En esta misma serie de reportajes, Federico Storani dijo: “Si hay alguien del que no debería prescindir este gobierno, y lo digo como argentino, es Martín Guzmán”. ¿Cuál es tu propia valoración de su gestión? 

—Guzmán siempre tuvo una actitud prudente. Nunca fue demasiado histriónico. Pero lo veo muy tímido. Argentina necesita un ministro de Economía que no tenga miedo ante la toma de decisiones. 

—¿A quién pondrías vos si fueras presidenta? 

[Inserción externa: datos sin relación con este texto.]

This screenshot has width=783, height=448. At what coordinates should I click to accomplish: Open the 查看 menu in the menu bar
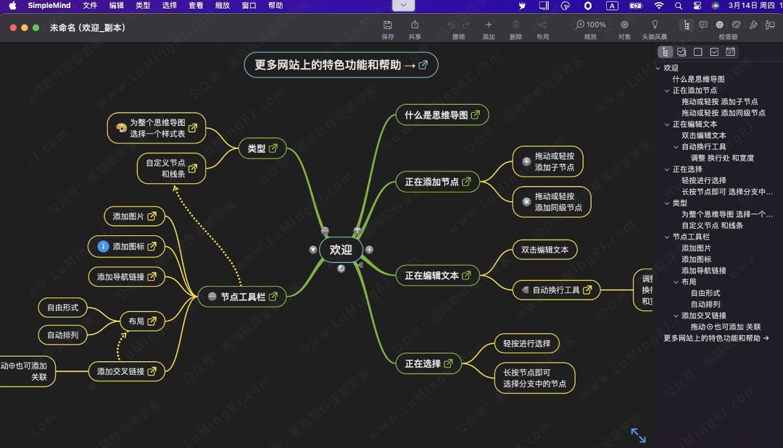pos(196,5)
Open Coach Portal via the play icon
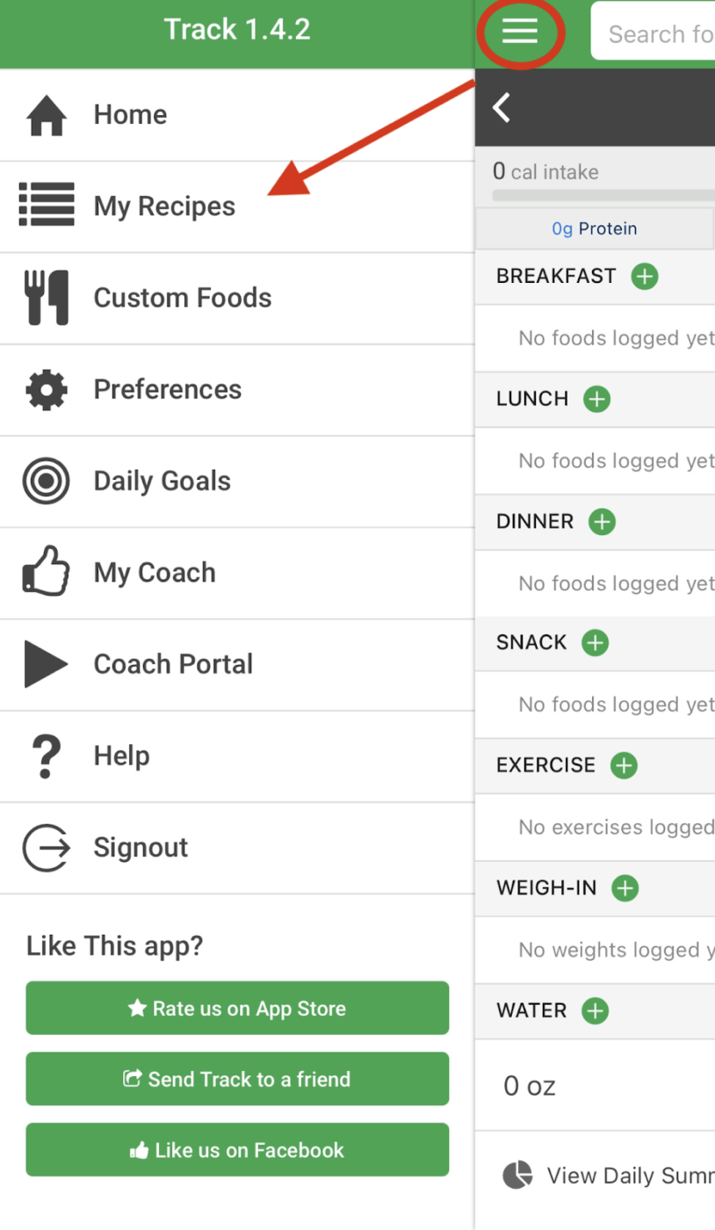The image size is (715, 1230). click(x=46, y=664)
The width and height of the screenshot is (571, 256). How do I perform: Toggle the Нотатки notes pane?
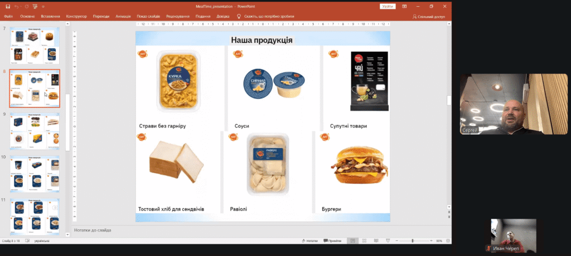(x=309, y=240)
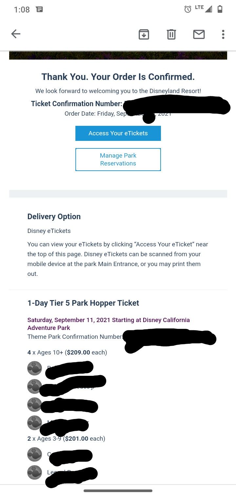Viewport: 236px width, 498px height.
Task: Tap first Mickey icon under Ages 10+
Action: (x=34, y=368)
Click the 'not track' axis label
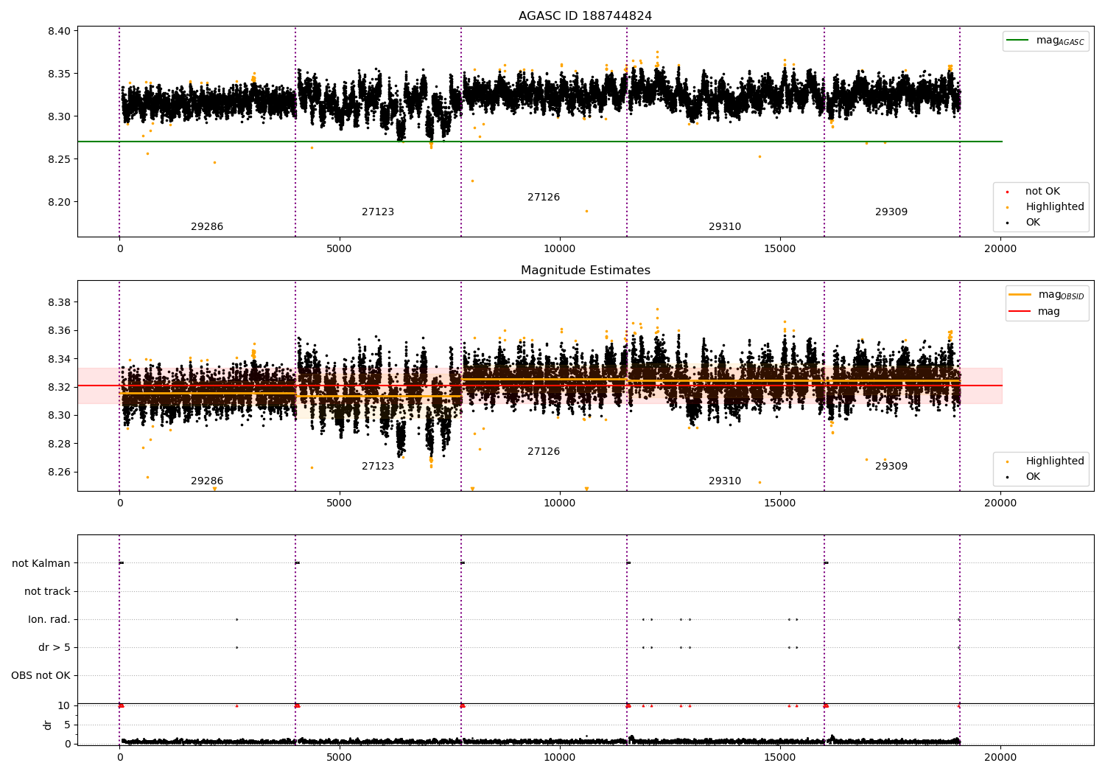This screenshot has width=1105, height=774. tap(48, 591)
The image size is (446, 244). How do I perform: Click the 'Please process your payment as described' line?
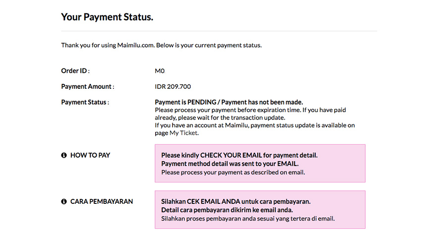click(x=233, y=172)
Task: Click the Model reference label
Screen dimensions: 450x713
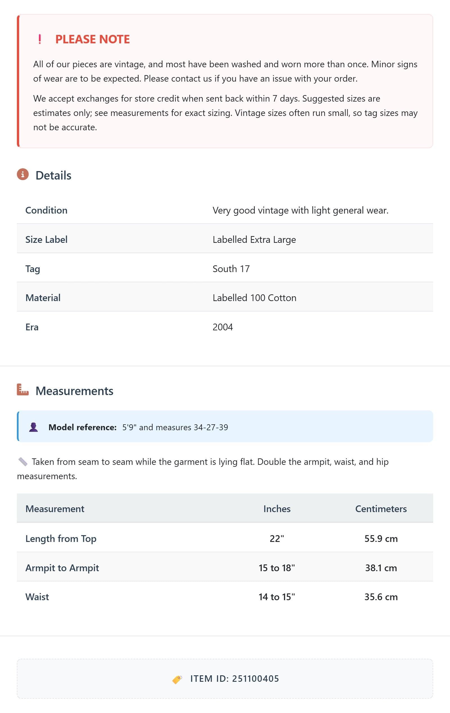Action: (83, 427)
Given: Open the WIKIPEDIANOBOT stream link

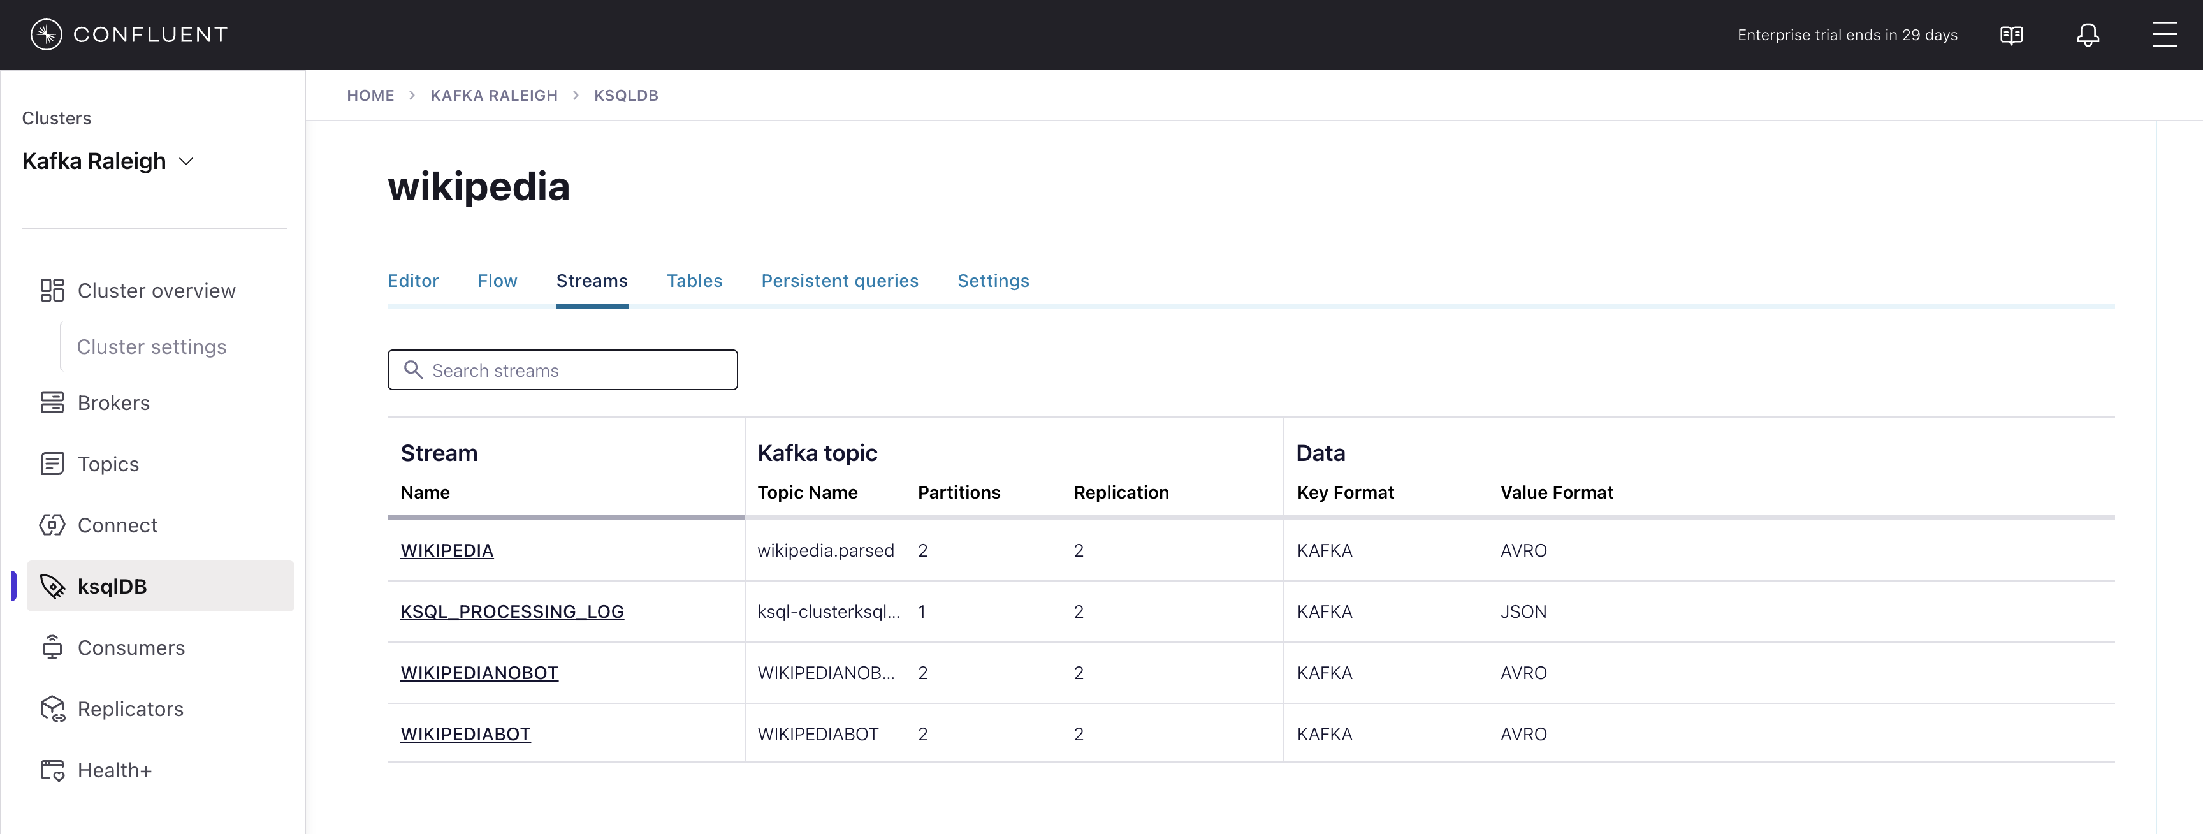Looking at the screenshot, I should tap(479, 673).
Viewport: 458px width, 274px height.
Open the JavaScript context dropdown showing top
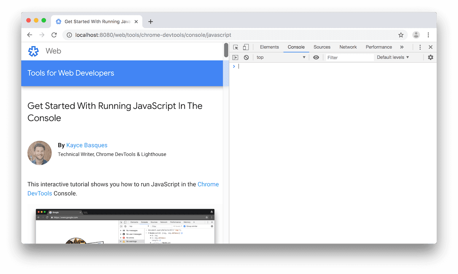click(x=281, y=57)
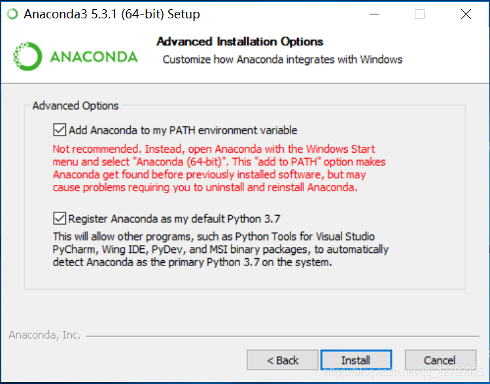Click the greyed-out maximize window icon
This screenshot has height=384, width=490.
(x=419, y=14)
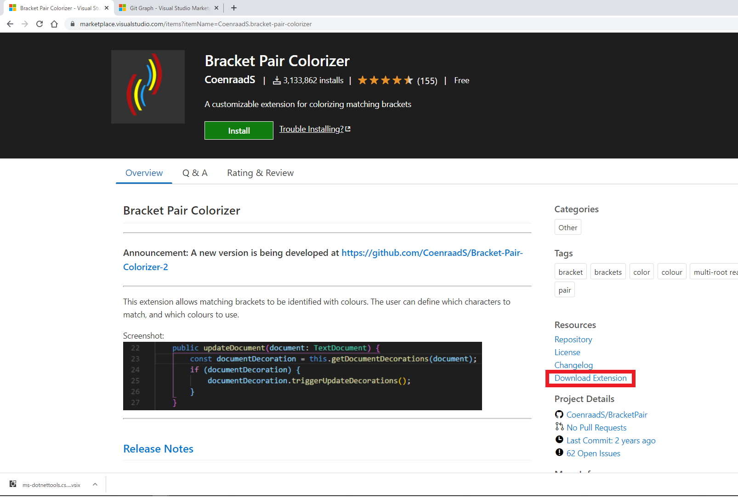
Task: Click the Other category tag
Action: [568, 227]
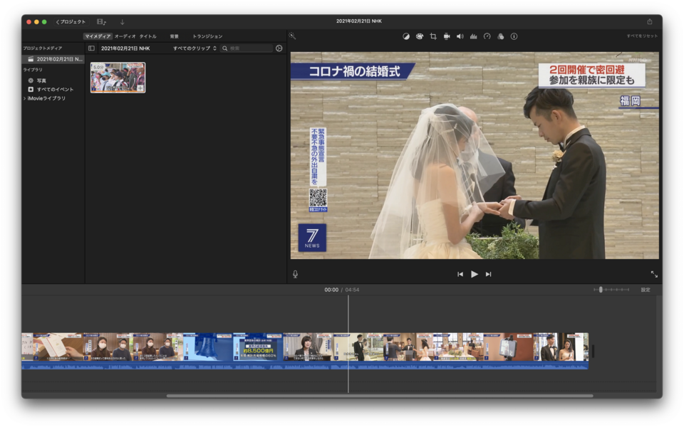Toggle voiceover recording microphone
The width and height of the screenshot is (684, 427).
(295, 274)
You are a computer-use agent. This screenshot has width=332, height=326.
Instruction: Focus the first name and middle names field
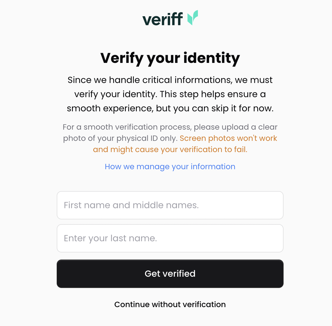(170, 205)
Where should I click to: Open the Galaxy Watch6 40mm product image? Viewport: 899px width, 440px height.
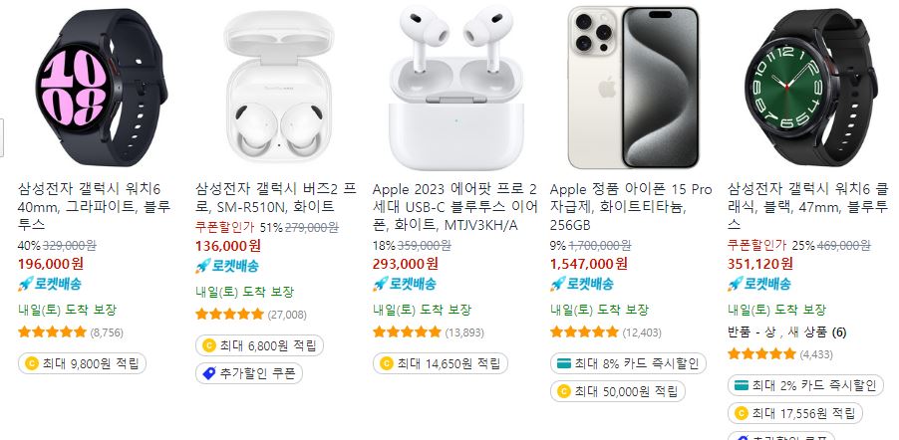95,88
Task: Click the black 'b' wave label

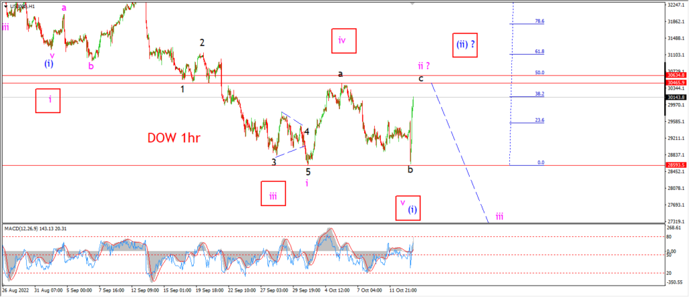Action: 410,170
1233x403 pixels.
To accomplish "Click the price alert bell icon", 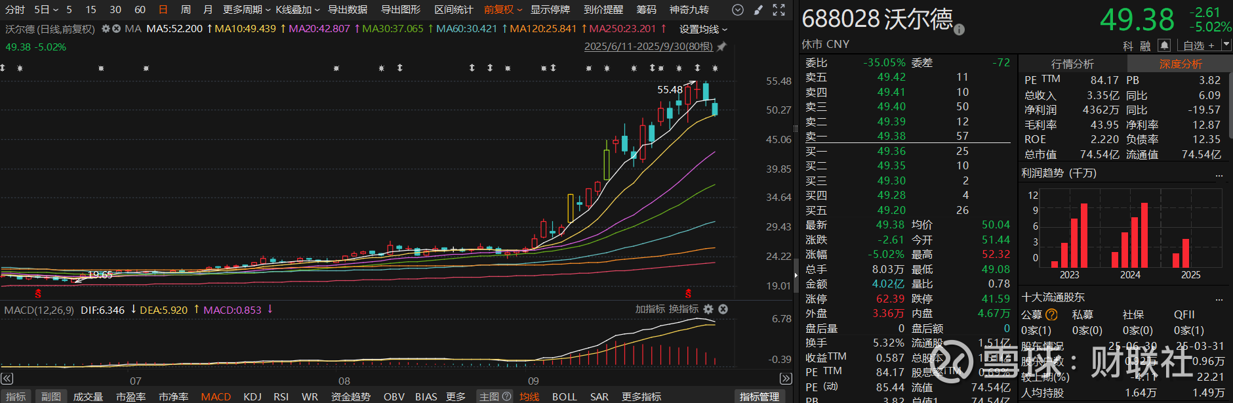I will point(1164,45).
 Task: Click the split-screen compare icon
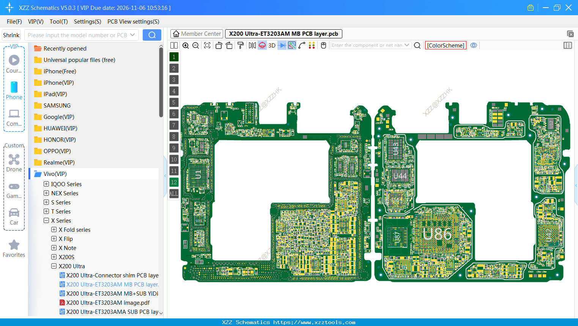173,45
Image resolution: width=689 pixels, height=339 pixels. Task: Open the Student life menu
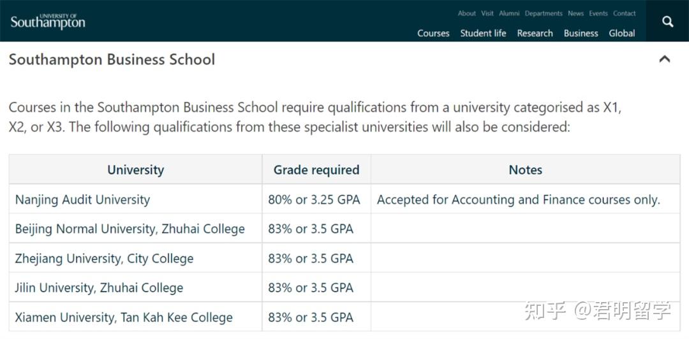tap(483, 33)
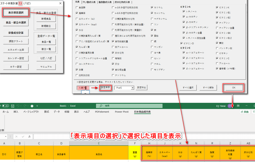The image size is (255, 162).
Task: Uncheck the カリウム checkbox
Action: coord(152,7)
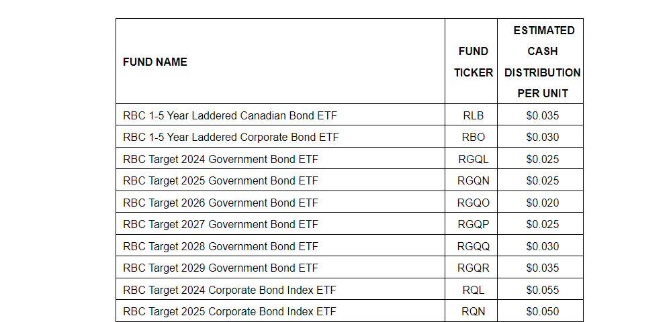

—Número uno, Carlos Melconian. Número dos, Luciano Laspina. Melconian nunca tuvo esa posibilidad. Sería un tipo que jugaría en toda la cancha. 

—Alguien que también estuvo muy cerca de ser ministro de Economía y fue presidente del Banco Central del gobierno que vos integraste, también columnista de PERFIL. Federico Sturzenegger dijo: “El sendero de la política anunciada por el Gobierno es extraordinariamente similar al programa del original de Mauricio Macri. Seguramente habrá kirchneristas que, como Borges, querrán encontrar un sentido diferente a lo que propusieron. Pero las políticas son las mismas. Acaba de nacer el plan macrista de Alberto Fernández”. 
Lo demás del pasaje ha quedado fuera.